_EXTRAIT À LIRE_.

* * * *

Attaque sur les Systèmes Aéroportuaires Européens
Le week-end du 19 au 20 septembre 2025, plusieurs grands aéroports européens : London Heathrow, Brussels Airport et Berlin Brandenburg notamment, ont subi des perturbations majeures affectant les systèmes de check-in, d’embarquement et de gestion des bagages.
L’origine de l’incident a été attribuée à une attaque sur un fournisseur tiers, Collins Aerospace, via sa plateforme MUSE (Multi-User System Environment), utilisée par de nombreux aéroports pour le traitement des passagers.
Les analyses publiques ne confirment pas encore s’il s’agissait d’un ransomware, sabotage ou déni de service, mais plusieurs sources convergent vers une compromission de la chaîne d’approvisionnement (supply chain attack).
- Impacts :
- Retards, longues files d’attente, annulations et déroutements de vols dans plusieurs hubs européens.

* * * *

_DONNÉES PRÉSENTÉES_.
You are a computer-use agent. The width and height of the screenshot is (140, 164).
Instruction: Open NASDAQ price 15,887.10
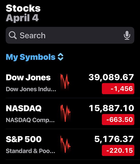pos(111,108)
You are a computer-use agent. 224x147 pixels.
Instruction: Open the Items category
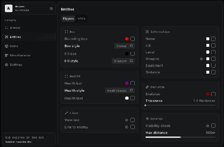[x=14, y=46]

* * * *

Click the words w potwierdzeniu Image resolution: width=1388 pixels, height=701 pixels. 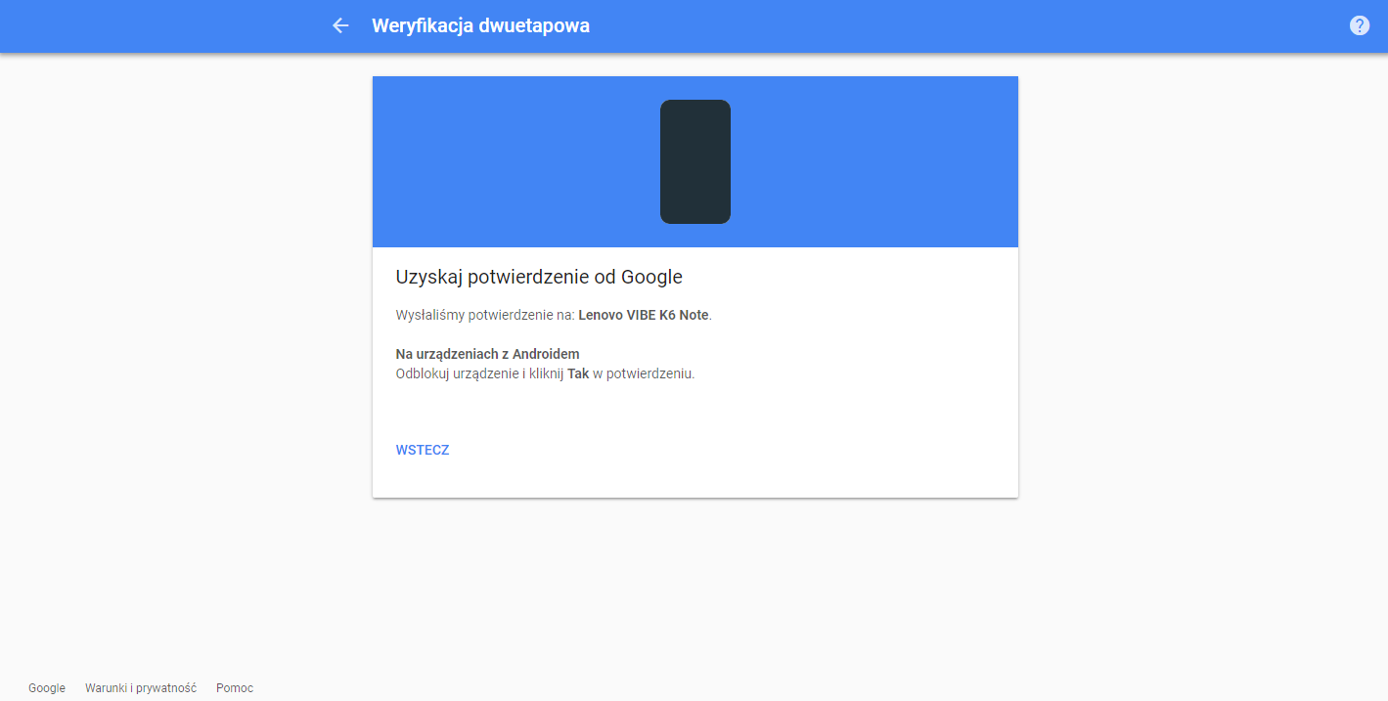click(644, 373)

* * * *

_ACTIVITÉ 1_. Les affirmations suivantes sont-elles conformes à l’extrait sur l’attaque des aéroports européens ? Répondez par oui ou par non, en citant les mots de l’extrait qui tranchent : (a) l’attaque a visé un fournisseur tiers, Collins Aerospace ; (b) les analyses publiques ont confirmé qu’il s’agissait d’un ransomware ; (c) les perturbations ont touché la gestion des bagages.
_ACTIVITÉ 2_. Mettez à jour tout le passage de l’extrait allant de « L’origine de l’incident » jusqu’à « (supply chain attack). », en remplaçant « fournisseur » par « prestataire ».
Ces enregistrements n’ont aucun rapport avec l’extrait.

_RÉPONSE FINALE 1_.
(a) Oui : « une attaque sur un fournisseur tiers, Collins Aerospace »
(b) Non : « Les analyses publiques ne confirment pas encore s’il s’agissait d’un ransomware, sabotage ou déni de service »
(c) Oui : « de gestion des bagages »

_RÉPONSE FINALE 2_.
L’origine de l’incident a été attribuée à une attaque sur un prestataire tiers, Collins Aerospace, via sa plateforme MUSE (Multi-User System Environment), utilisée par de nombreux aéroports pour le traitement des passagers.
Les analyses publiques ne confirment pas encore s’il s’agissait d’un ransomware, sabotage ou déni de service, mais plusieurs sources convergent vers une compromission de la chaîne d’approvisionnement (supply chain attack).